Aim of the task: Show each line of the entries below in which the word "computer" appears.

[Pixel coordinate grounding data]
────────

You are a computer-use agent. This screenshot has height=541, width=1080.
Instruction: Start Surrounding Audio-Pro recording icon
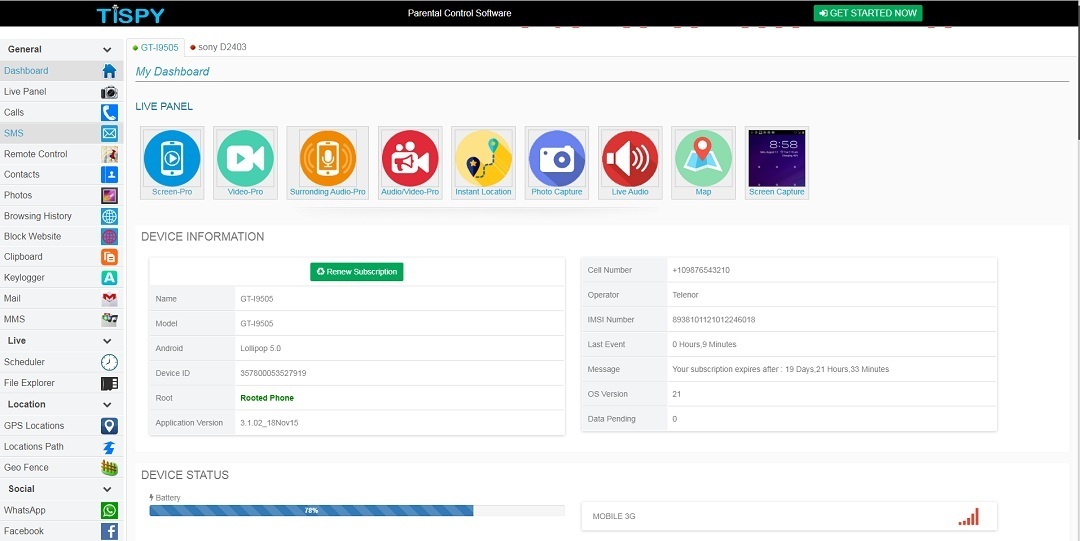point(327,159)
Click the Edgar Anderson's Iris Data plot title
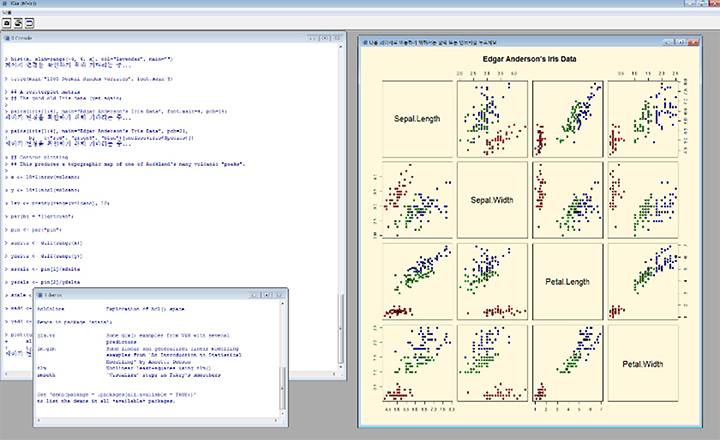The width and height of the screenshot is (720, 440). tap(530, 59)
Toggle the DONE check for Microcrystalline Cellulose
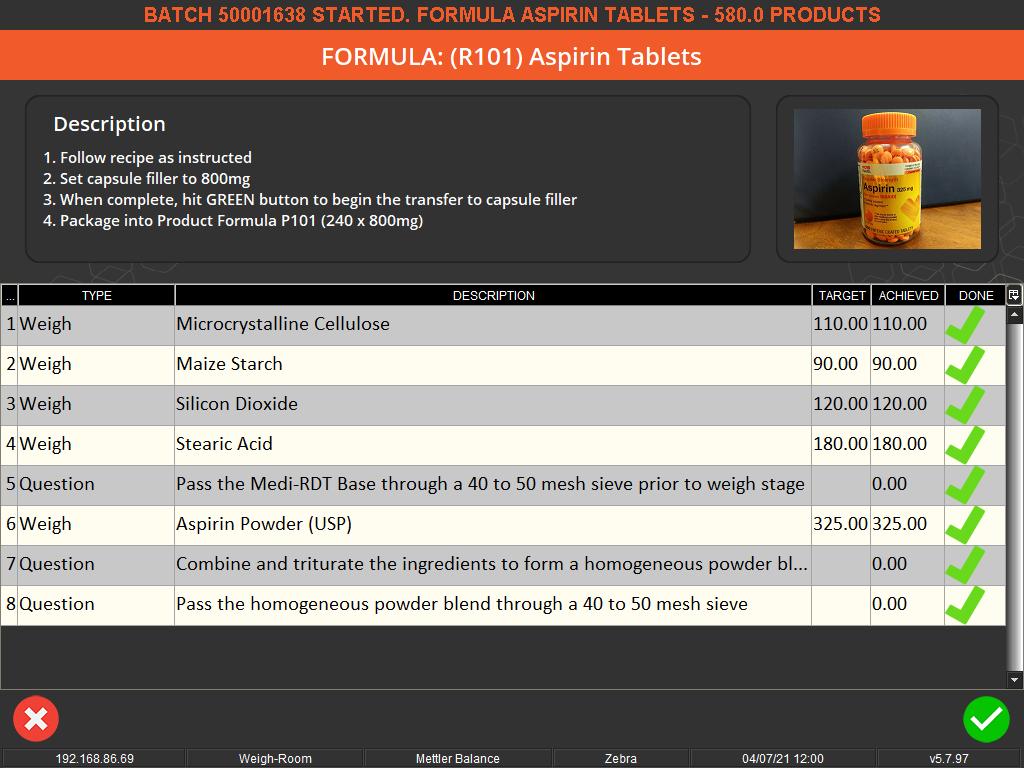 (972, 324)
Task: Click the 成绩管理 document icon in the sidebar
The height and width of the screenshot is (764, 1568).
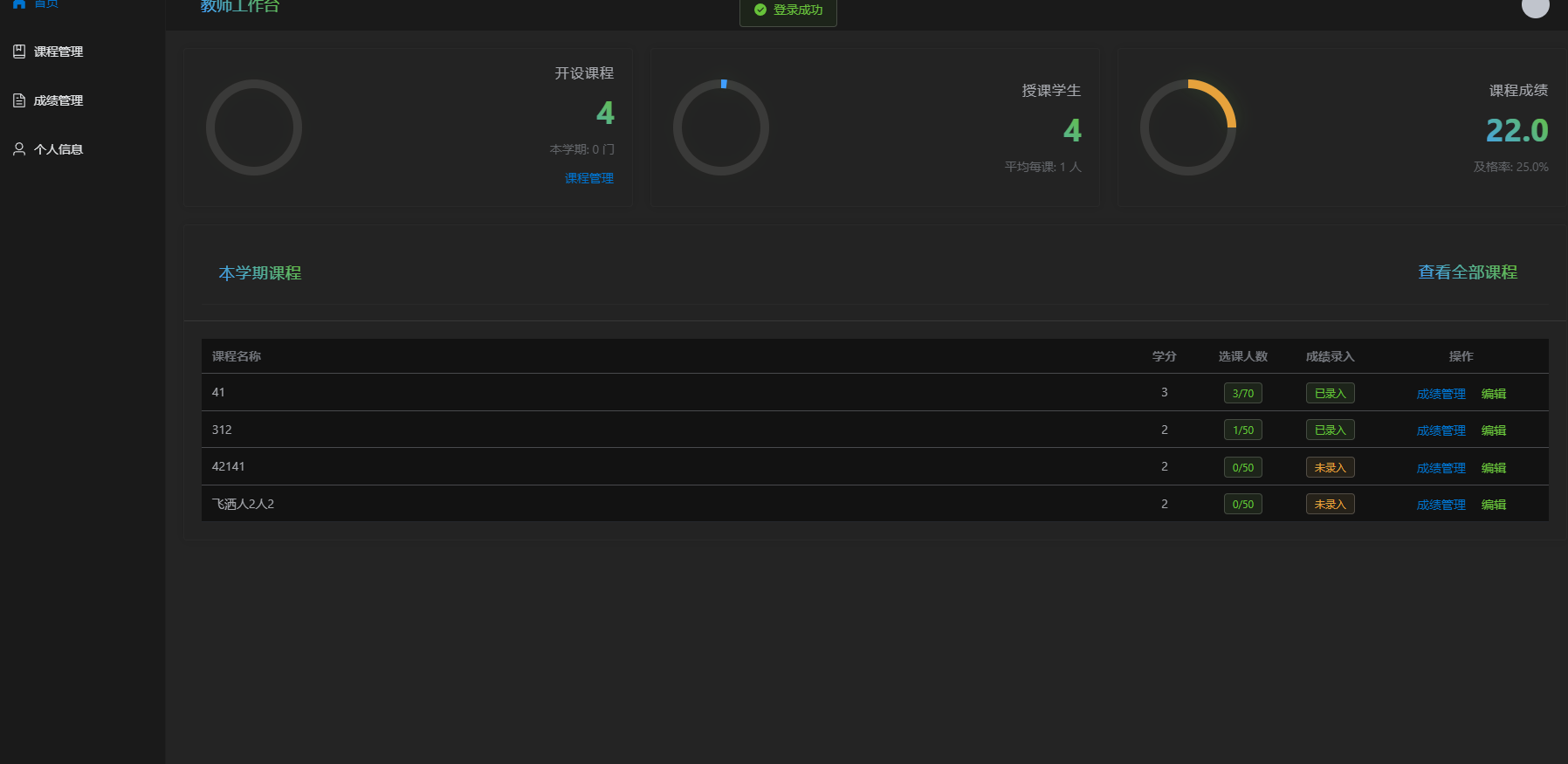Action: point(19,100)
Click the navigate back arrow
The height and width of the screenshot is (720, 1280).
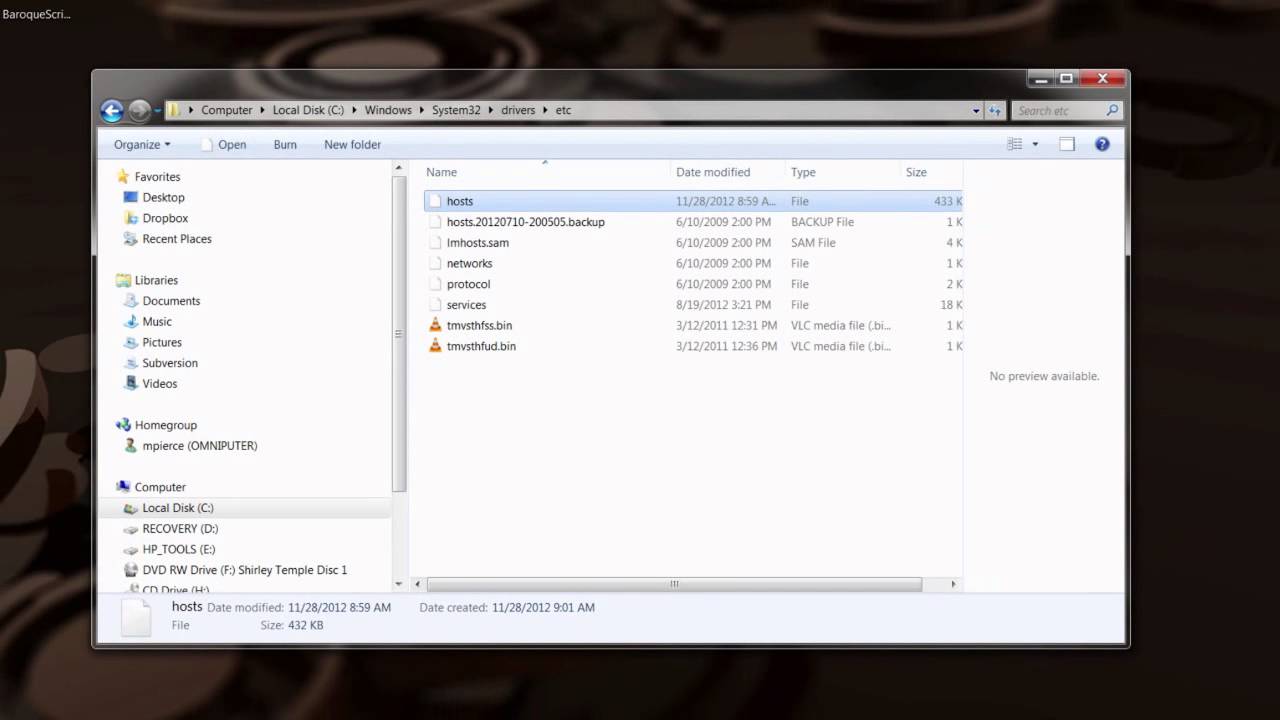(112, 110)
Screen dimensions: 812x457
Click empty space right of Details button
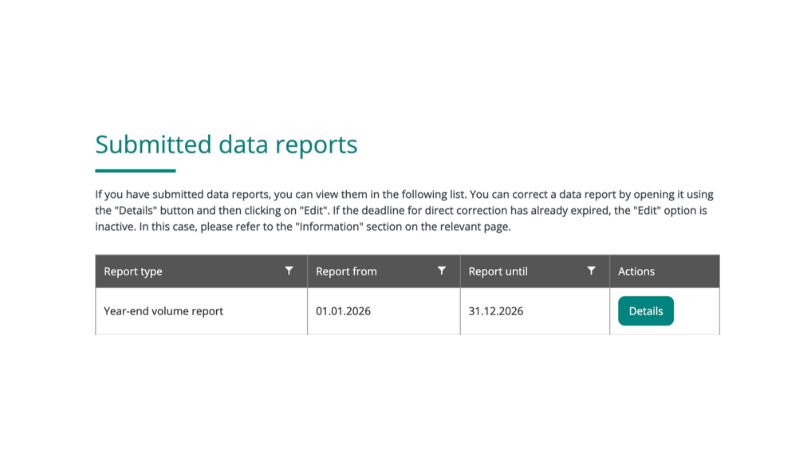point(698,311)
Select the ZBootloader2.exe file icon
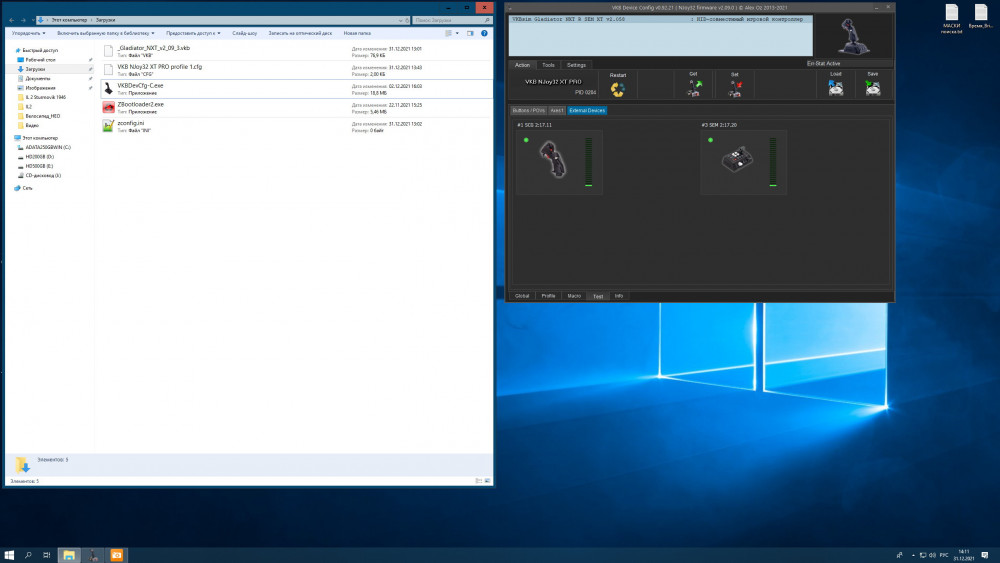Image resolution: width=1000 pixels, height=563 pixels. 108,107
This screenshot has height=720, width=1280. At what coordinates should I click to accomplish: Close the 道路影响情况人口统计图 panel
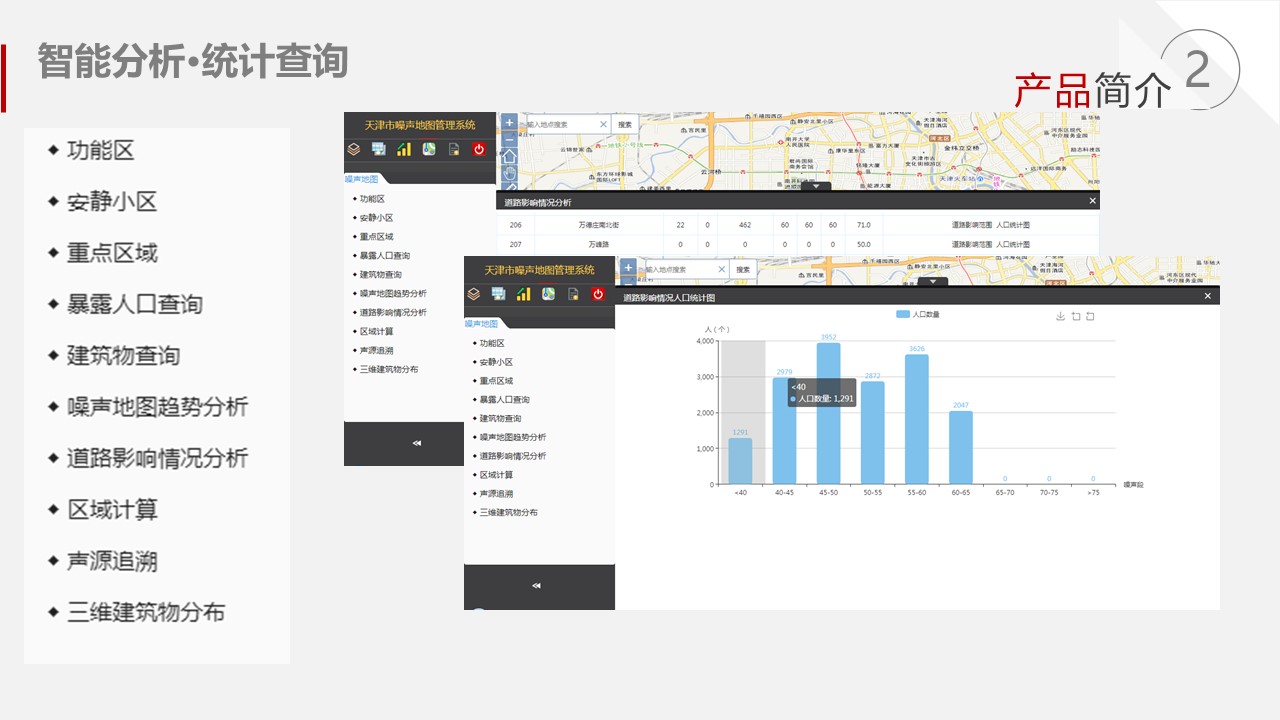pos(1207,297)
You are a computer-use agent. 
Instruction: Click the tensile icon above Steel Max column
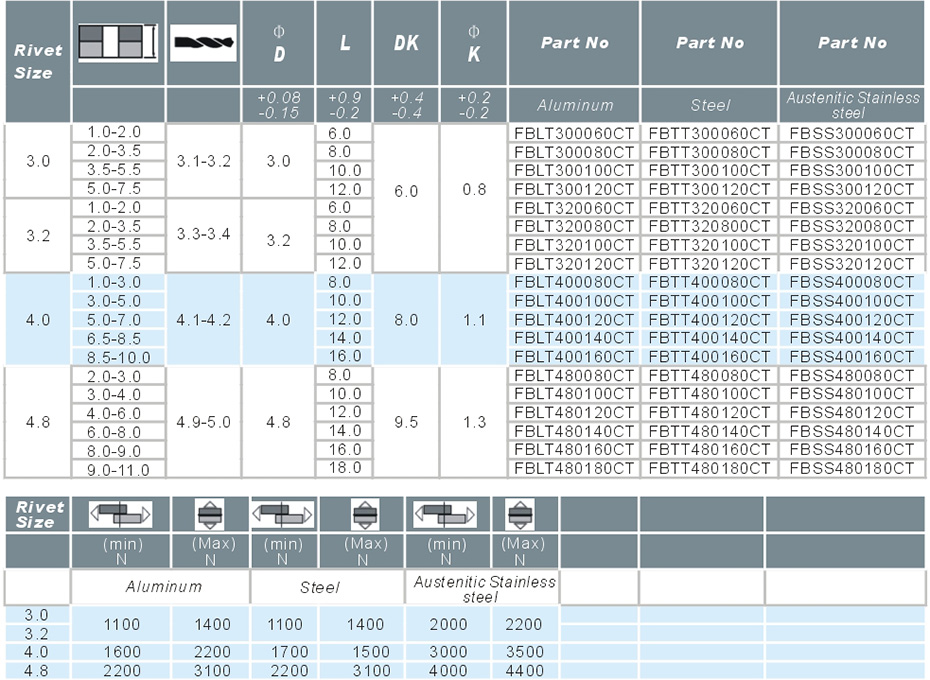[x=365, y=514]
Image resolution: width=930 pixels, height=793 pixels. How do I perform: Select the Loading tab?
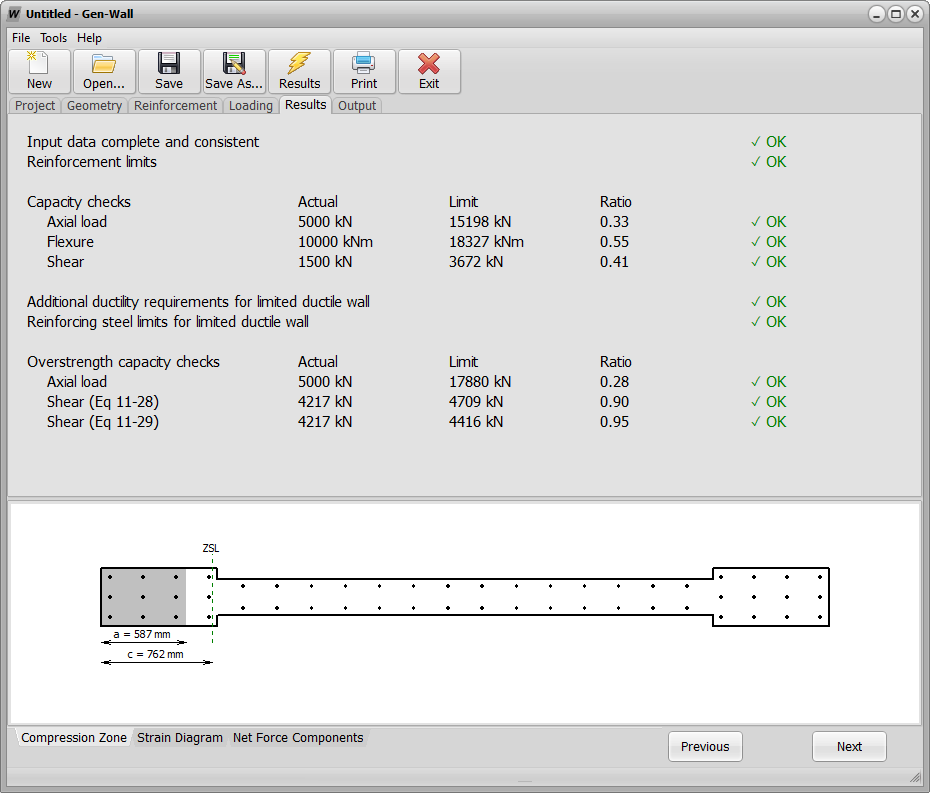(250, 106)
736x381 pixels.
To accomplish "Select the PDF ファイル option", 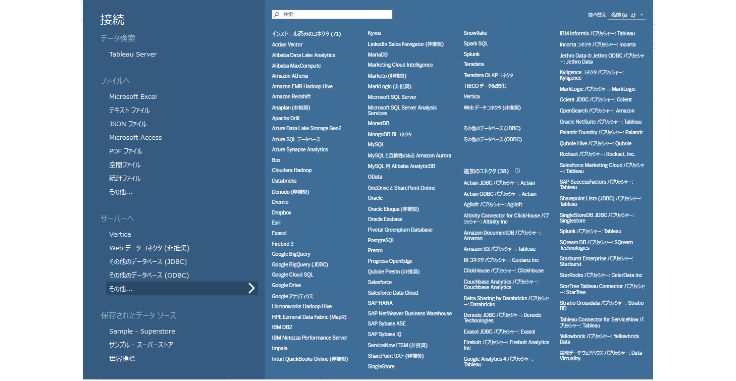I will (x=125, y=151).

────────

Expected answer:
You are a computer-use agent. This screenshot has height=541, width=1080.
You are a computer-use agent. 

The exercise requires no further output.